Exercise description →
In how many lines of the entries below does "agent" appear? Give only the number.

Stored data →
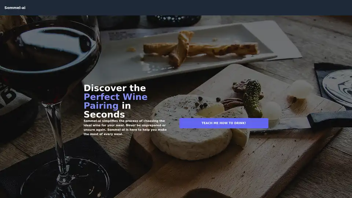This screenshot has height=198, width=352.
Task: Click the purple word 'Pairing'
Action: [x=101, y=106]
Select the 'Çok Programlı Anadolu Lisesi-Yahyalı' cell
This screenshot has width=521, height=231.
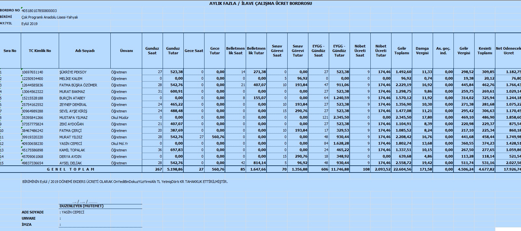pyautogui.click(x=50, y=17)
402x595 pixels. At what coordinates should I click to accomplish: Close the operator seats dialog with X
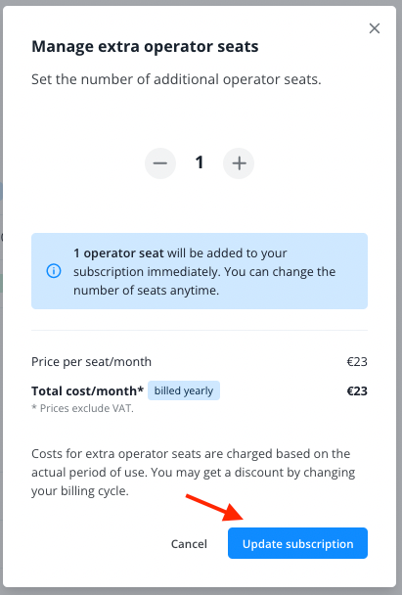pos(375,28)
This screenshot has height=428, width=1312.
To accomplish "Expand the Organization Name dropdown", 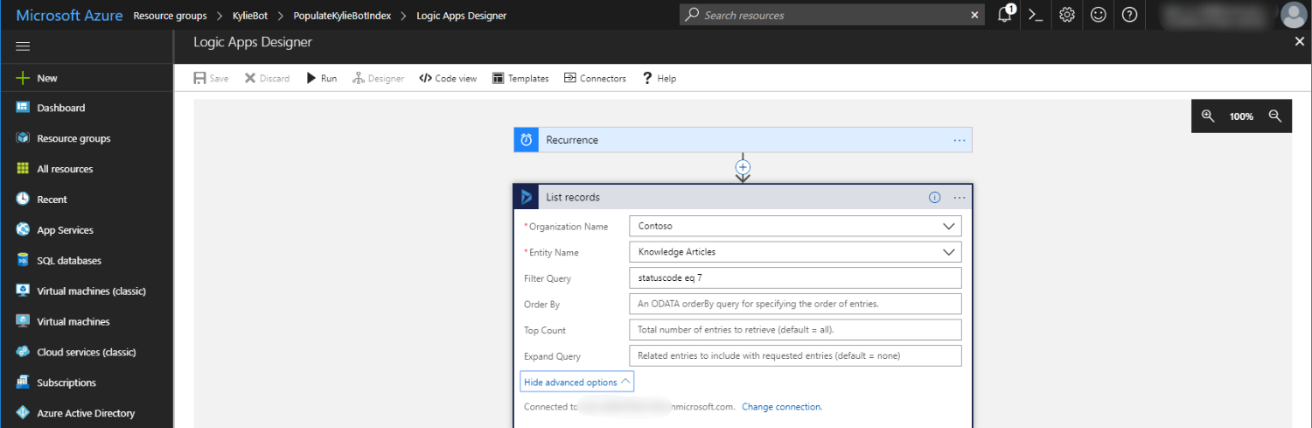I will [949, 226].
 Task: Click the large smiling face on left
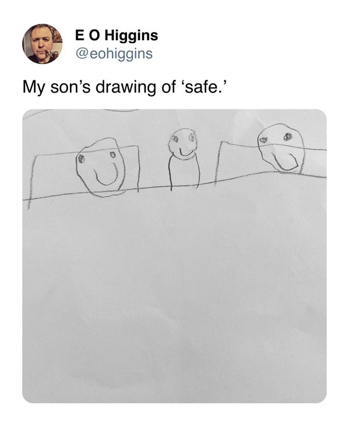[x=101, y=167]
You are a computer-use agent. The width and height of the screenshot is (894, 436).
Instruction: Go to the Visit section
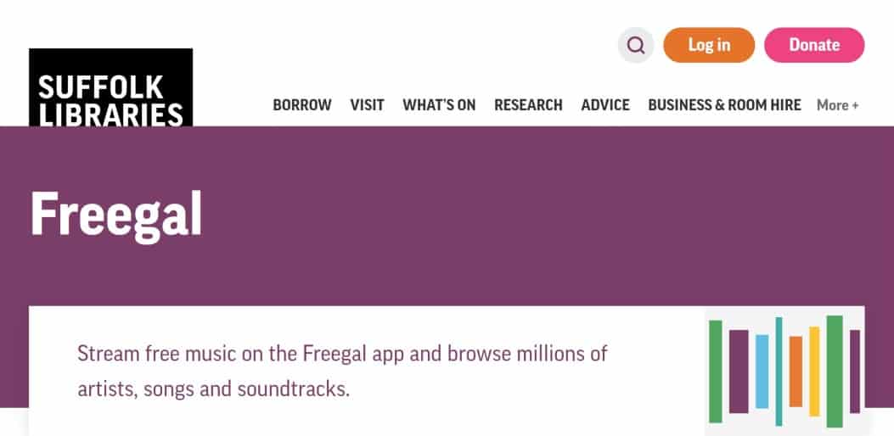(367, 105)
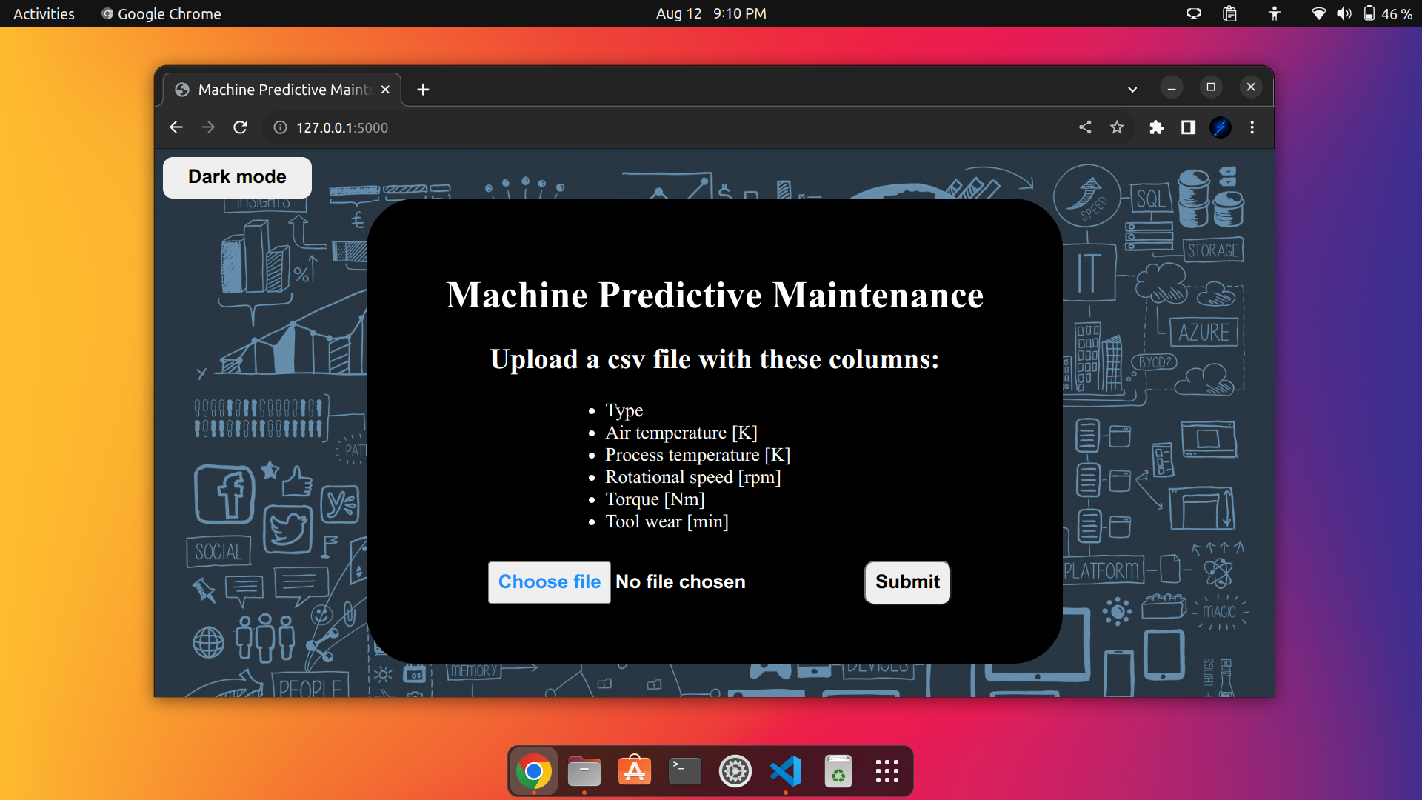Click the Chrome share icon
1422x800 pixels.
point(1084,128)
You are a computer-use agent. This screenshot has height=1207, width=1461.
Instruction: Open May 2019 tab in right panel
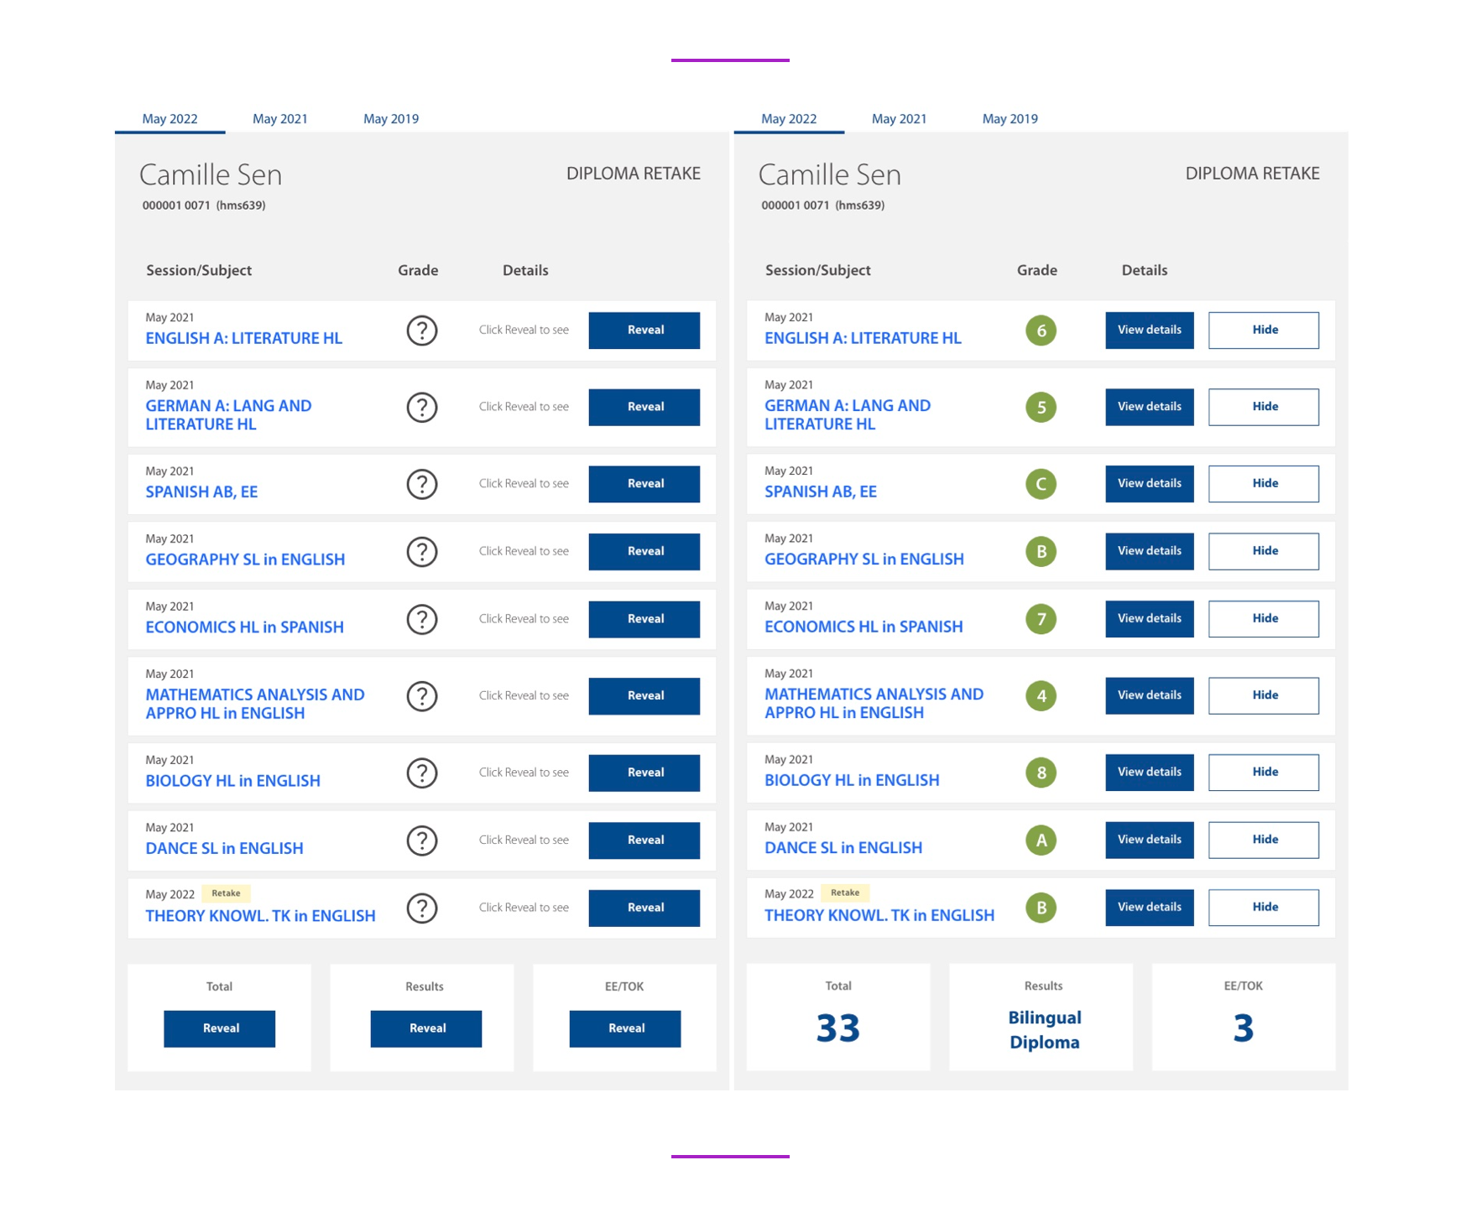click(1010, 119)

* * *

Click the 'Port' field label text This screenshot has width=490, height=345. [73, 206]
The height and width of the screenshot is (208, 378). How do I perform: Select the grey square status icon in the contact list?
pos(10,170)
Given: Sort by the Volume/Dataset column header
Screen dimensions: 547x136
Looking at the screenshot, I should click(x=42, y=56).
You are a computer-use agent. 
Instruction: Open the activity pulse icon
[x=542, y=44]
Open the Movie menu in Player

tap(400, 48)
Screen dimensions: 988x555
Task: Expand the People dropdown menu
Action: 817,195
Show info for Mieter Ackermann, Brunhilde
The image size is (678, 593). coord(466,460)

Completed exercise →
3